La verdad es que no sé cómo actualizar; quiero decir que me apetece escribir pero no sé el qué.

He visto que desde 2006 no había vuelto a escribir un artículo. Hace mil que no entro en los blogs de la gente a la que solía visitar. Tengo que retomarlo, me gustaba y me sigue gustando.

Siento no tener ninguna historia que contar, pero intentaré tenerla en breve.

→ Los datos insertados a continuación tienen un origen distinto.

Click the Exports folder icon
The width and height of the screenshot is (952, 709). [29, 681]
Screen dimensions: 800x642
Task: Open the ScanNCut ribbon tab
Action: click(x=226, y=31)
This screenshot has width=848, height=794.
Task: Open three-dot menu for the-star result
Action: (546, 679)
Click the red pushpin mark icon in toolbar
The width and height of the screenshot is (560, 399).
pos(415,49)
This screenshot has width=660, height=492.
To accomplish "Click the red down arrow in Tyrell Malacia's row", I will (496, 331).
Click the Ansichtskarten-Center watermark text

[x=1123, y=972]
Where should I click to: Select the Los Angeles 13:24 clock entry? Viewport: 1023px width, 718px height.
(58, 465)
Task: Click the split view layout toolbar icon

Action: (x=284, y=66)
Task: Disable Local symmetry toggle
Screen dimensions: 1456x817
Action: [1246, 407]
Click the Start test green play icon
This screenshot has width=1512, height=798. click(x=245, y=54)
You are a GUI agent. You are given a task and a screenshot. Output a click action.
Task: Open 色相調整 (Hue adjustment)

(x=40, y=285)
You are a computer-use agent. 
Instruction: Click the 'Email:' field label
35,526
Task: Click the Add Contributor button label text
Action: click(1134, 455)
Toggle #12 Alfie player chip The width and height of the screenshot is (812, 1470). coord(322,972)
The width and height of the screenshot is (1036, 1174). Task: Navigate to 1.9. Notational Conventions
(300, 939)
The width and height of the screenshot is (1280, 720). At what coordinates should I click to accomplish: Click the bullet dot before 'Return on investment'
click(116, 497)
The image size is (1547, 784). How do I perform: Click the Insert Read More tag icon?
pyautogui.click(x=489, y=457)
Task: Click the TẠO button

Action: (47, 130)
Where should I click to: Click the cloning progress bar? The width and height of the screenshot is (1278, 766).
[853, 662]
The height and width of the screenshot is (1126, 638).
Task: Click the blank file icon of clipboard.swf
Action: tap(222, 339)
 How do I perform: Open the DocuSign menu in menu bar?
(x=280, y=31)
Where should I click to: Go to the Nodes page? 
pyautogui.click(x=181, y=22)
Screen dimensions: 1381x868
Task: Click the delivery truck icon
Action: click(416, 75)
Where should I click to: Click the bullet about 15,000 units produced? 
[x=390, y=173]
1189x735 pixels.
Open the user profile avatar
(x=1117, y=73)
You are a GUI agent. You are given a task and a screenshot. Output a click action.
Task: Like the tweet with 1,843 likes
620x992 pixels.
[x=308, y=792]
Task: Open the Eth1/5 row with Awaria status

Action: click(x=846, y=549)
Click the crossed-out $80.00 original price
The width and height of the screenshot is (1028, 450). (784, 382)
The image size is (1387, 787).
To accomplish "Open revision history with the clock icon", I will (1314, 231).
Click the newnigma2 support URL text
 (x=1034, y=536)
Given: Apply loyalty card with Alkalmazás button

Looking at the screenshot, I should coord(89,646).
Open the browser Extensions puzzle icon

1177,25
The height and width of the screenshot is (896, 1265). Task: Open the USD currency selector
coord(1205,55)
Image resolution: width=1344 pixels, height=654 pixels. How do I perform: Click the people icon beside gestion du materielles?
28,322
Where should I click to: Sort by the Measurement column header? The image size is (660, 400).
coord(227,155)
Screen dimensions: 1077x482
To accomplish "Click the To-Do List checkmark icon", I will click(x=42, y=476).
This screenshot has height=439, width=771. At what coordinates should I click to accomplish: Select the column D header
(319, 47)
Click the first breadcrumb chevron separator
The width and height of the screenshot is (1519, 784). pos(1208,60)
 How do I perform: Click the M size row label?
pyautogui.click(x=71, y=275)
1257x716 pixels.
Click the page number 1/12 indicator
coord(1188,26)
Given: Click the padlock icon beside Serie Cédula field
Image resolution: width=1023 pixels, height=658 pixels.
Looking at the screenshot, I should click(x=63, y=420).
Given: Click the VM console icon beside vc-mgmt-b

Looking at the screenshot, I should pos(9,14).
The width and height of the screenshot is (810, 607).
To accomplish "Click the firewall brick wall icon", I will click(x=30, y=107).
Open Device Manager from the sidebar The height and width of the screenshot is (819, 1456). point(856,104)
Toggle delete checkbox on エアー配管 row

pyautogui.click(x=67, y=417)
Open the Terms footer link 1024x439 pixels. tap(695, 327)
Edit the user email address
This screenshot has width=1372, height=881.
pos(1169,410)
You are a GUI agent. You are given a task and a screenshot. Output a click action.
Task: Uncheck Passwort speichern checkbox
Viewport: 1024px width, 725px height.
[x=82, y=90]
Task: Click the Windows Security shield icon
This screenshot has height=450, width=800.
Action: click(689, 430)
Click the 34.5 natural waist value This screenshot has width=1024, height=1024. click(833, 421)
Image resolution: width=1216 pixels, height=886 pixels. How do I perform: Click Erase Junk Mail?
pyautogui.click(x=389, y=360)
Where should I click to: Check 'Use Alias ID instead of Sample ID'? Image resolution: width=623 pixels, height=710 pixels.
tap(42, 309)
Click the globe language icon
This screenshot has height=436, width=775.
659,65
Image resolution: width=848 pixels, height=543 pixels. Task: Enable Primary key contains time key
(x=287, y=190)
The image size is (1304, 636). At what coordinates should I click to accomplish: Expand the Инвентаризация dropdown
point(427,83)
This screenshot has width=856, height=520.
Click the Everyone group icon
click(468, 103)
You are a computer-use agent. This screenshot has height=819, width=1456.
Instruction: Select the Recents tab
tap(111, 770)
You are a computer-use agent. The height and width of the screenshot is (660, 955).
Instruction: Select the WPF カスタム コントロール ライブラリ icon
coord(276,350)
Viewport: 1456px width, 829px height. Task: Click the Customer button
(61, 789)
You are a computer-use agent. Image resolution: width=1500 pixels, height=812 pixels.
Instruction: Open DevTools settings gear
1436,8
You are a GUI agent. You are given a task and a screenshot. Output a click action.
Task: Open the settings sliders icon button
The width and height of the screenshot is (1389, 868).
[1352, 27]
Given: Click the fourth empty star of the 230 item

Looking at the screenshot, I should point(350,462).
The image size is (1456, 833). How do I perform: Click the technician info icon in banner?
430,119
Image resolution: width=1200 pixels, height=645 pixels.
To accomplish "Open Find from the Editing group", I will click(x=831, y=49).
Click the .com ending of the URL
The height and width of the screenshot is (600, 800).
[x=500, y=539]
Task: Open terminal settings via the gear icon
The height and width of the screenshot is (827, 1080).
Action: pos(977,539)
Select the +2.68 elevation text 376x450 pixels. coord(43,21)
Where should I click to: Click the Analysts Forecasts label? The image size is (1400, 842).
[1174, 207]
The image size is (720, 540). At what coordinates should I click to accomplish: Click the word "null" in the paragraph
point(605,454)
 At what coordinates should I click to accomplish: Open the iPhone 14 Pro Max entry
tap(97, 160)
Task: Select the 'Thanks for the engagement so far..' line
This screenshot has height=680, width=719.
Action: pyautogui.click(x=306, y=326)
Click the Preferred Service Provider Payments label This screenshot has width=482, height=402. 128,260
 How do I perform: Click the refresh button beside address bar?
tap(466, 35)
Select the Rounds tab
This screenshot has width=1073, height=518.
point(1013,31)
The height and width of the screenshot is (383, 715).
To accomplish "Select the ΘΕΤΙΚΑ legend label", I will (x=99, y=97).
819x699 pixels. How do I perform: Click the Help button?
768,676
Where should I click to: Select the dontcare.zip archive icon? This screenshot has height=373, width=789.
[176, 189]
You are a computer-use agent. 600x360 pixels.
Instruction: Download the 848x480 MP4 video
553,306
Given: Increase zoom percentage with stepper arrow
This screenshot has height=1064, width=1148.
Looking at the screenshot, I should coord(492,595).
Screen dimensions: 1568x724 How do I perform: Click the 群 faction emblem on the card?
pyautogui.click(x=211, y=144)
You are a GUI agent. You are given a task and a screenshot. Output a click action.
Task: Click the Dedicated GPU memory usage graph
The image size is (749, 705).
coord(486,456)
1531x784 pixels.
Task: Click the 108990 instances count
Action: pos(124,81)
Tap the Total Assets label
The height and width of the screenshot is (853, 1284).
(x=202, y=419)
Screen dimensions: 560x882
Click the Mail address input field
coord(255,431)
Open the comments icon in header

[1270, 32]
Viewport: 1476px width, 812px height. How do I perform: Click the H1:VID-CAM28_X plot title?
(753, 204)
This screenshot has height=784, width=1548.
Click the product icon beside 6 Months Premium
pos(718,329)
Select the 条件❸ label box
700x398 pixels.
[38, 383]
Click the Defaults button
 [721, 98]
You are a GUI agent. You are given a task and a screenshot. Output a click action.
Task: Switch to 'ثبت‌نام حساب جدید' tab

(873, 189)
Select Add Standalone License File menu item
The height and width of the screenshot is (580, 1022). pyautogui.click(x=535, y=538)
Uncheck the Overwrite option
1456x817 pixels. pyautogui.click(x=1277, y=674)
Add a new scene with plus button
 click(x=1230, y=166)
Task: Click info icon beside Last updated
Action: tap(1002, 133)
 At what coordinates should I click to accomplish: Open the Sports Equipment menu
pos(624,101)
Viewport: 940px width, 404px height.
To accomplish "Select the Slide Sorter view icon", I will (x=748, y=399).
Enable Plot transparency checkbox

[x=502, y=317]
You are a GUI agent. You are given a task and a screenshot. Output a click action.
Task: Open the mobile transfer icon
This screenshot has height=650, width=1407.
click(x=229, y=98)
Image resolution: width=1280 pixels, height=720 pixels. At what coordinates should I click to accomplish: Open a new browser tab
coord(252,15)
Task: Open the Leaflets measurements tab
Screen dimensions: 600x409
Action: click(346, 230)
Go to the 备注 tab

Espero que nos reencontremos en-red-ados.

Feliz reencuentro.

Halo

Halo

A veces nos aferramos a las cosas como si el único sustento en un desierto fuera el libar la saliva de una boca; ese hilo es el que te une a otra vida, con ganas de succionar y hacer vacío para llenarte de todo y quedarte sin nada a la vez. El tirón de una mano, impidiendo que te marches, el guiño de un desconocido, o la conversación durante un largo camino con un taxista, mantienen latente el calor humano que a menudo nos falta.

Vértigo

Cierra los ojos e intenta experimentar esta sensación:

Te acercas a alguien por la espalda, tocas su hombro y se gira hasta encontrarse frente a frente junto a ti. No es la persona que esperabas, te has confundido.

...

Medita sobre cómo te sientes.

...

Ahora, haz un esfuerzo y vuelve hasta cuando tenías 4 años aproximadamente.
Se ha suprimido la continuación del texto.